» **Data provided**
☆ ☆ ☆ ☆ ☆

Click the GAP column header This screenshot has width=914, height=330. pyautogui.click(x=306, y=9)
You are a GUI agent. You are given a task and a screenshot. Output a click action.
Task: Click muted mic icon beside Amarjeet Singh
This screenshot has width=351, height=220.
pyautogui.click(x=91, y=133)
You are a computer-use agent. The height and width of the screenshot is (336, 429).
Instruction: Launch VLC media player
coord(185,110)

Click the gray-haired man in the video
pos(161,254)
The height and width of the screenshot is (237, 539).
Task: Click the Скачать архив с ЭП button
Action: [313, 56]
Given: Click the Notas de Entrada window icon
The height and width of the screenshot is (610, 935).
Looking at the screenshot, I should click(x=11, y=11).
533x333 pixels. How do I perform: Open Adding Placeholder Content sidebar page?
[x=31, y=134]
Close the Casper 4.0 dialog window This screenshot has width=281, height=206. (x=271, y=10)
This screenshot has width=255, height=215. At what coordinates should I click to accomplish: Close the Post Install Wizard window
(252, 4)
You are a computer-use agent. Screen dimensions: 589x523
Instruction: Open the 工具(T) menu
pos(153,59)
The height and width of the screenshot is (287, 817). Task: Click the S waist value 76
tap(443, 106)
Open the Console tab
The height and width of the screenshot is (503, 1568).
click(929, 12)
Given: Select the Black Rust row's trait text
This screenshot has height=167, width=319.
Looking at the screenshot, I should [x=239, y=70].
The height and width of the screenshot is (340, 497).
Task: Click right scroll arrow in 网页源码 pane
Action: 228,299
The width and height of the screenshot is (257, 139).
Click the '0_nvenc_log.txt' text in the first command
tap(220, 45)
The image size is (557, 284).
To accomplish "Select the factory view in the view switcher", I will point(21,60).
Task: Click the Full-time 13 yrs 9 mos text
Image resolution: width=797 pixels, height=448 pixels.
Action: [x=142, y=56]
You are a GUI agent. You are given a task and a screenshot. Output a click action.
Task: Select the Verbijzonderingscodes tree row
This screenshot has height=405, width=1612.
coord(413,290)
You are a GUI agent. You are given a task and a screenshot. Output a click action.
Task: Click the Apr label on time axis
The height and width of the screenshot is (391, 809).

☆ ☆ ☆ ☆ ☆

» **Exercise description**
Take from the listing above each line containing "computer".

» **Your response**
You are a computer-use agent. The height and width of the screenshot is (336, 429).
You are a computer-use agent. Screen dimensions: 589x523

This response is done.